I text Lauren telling her that Bob 1 is bothering me again and I don’t know how to nicely tell him to stop. I mean, we can be friends, but that’s it. I’m not looking for anything more. But, I failed to mention Bob 1’s last name so in an act of hilarity, Lauren decided it’d be great to point out, “Was it Bob 2 that had fallen for my feminine wiles as well and was clamoring for my attention?” Perfectly knowing that there was no chance ON EARTH that Bob 2 would ever talk to me, let alone ask me out on a date. But that’s okay. I do not like Bob 2. I do not like him. I do not like him on a boat, I do not like him in a float. Period. He irks me.
So because Lauren went there, I decided to get her back. This is a long history. For YEARS she has been sending me various texts in which she has met the love of her life and I would freak out, call her, only to find out that she was, in fact, “just kidding”.
This time, this time…it was my turn. I texted her back saying, that indeed, it was Bob 2. That Bob 2 was asking me out and that I didn’t know what to say.
Then I waited.
Little more than 5 seconds had passed until I heard my phone ring.

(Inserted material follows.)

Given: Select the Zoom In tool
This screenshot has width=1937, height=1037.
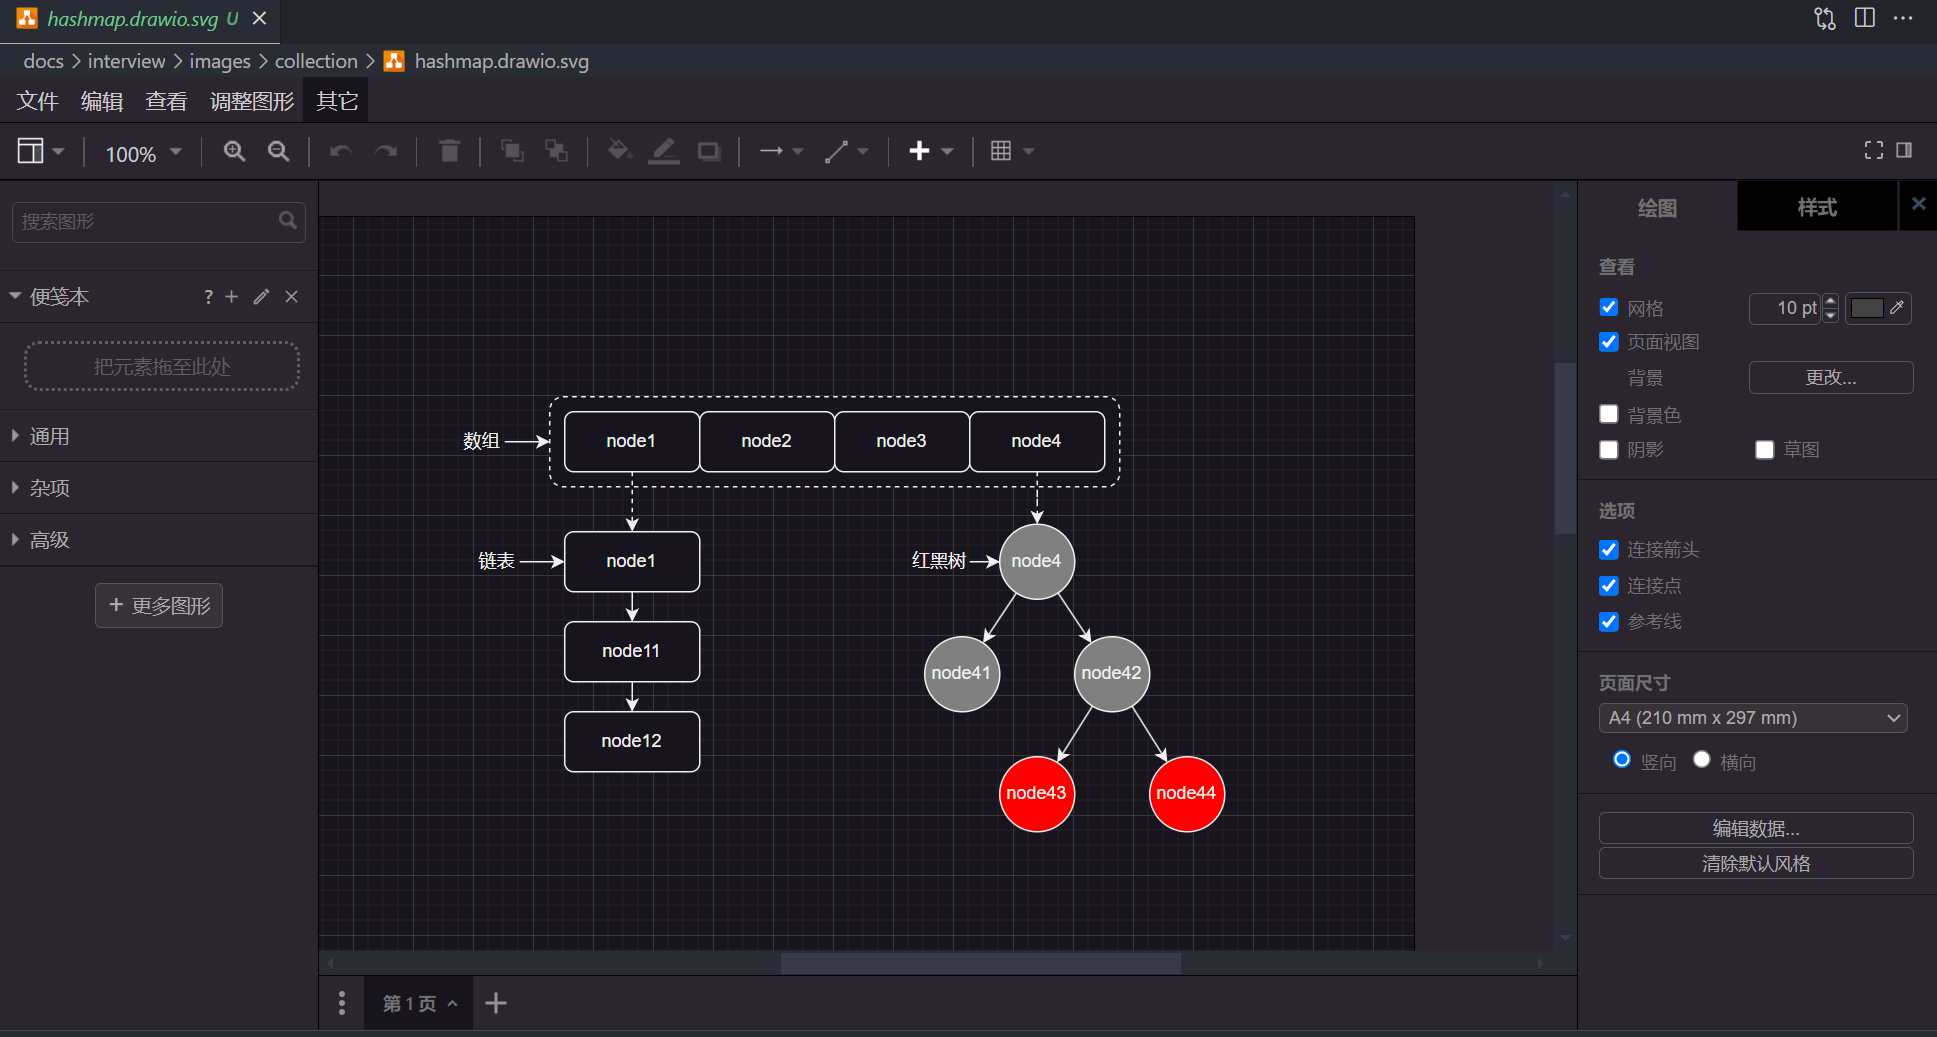Looking at the screenshot, I should tap(234, 151).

Like the angel I am, I ignored it.
She called again. I relished in my delight as I ignored it again.
And finally, FINALLY, I see the blip on my phone when it alerts me that I have a voicemail.
Only then, after a hearty laugh, did I text my dear, sweet, unsuspecting Lauren that I was “just kidding”. Just the fact that the two Bob’s who couldn’t be MORE different…the idea of either one of them dating me. It’s a great joke. Especially Bob 2.
I’m pretty sure she hates me. But anyway, she’s in Florida so it doesn’t matter. She can hate me all she wants in her shorts and beautiful sunshine-y weather. I’m the one freezing over here.
Hope you enjoyed the story, and I know I can’t wait for Lauren to get back.
Until then, enjoy Christmas break, catch up on sleep, and just…well, run a marathon. ON NETFLIX.